→ **Task brief**: Pull out every line in the data that has the string "pixels" in it.

→ **Exercise data**:
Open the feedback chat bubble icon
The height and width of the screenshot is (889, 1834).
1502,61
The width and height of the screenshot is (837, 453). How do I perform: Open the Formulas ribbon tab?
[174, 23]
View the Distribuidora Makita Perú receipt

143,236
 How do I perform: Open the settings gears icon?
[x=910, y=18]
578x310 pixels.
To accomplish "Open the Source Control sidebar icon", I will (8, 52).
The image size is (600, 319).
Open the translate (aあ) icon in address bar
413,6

* * *

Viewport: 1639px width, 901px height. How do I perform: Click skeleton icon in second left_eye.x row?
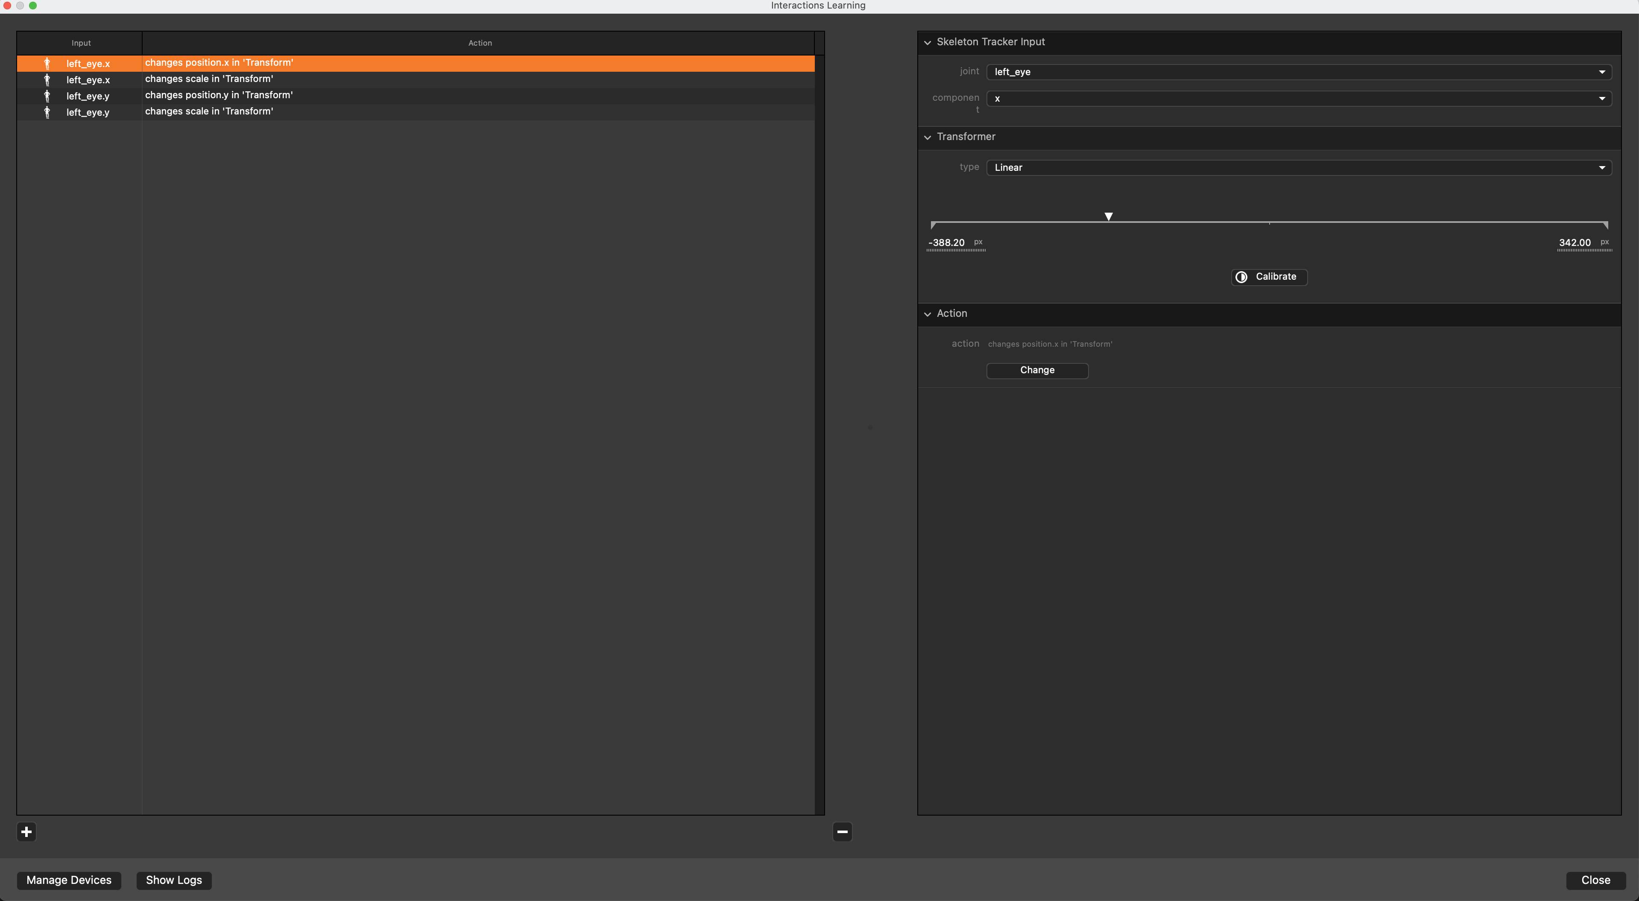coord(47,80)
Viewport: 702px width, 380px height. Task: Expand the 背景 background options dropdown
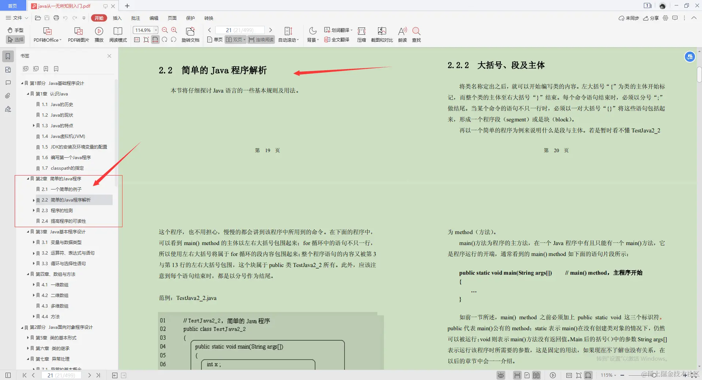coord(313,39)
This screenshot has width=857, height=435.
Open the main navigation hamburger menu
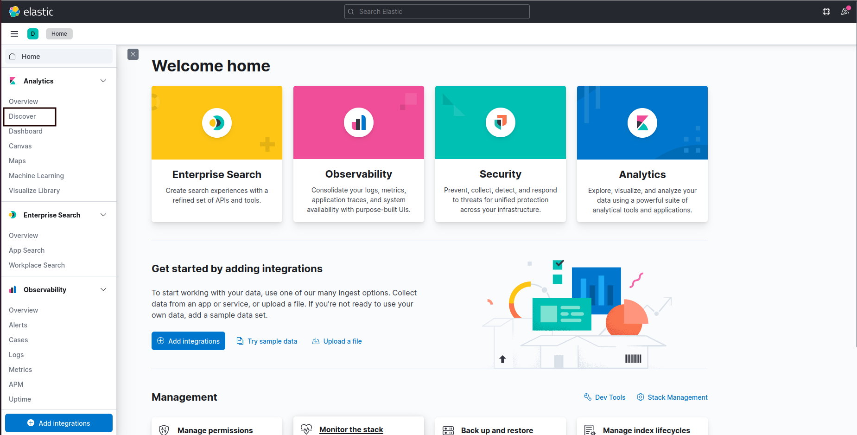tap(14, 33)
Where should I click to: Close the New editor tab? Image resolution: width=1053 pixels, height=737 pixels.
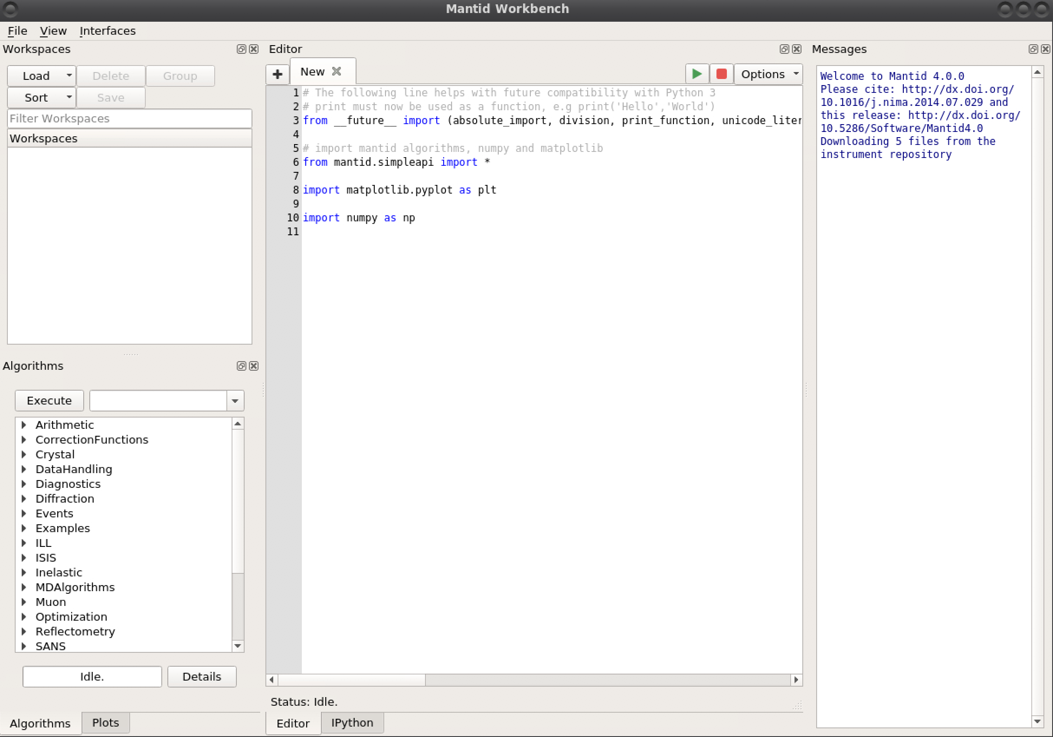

--

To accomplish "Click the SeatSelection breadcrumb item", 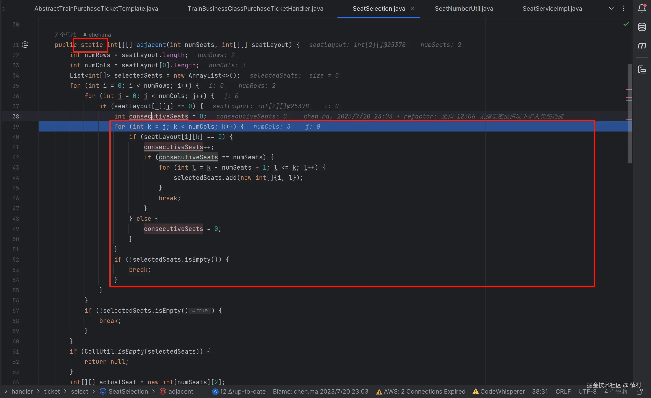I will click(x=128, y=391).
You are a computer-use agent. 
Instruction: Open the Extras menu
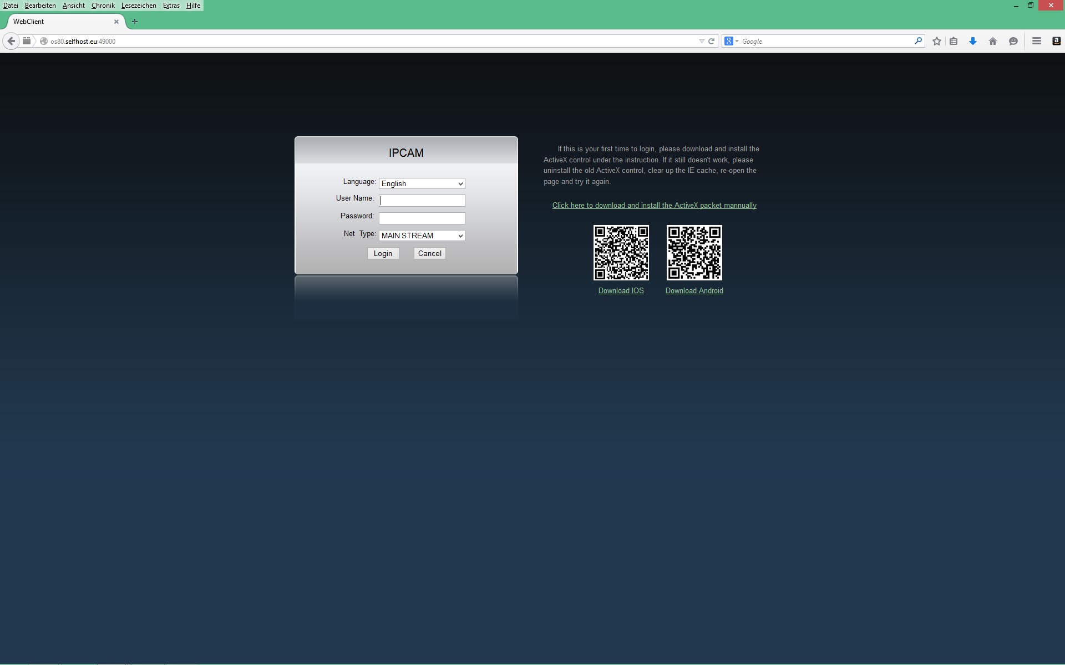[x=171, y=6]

→ **Output of the task**:
578x310 pixels.
Where should I click to: Close the New editor tab? Image resolution: width=1053 pixels, height=737 pixels.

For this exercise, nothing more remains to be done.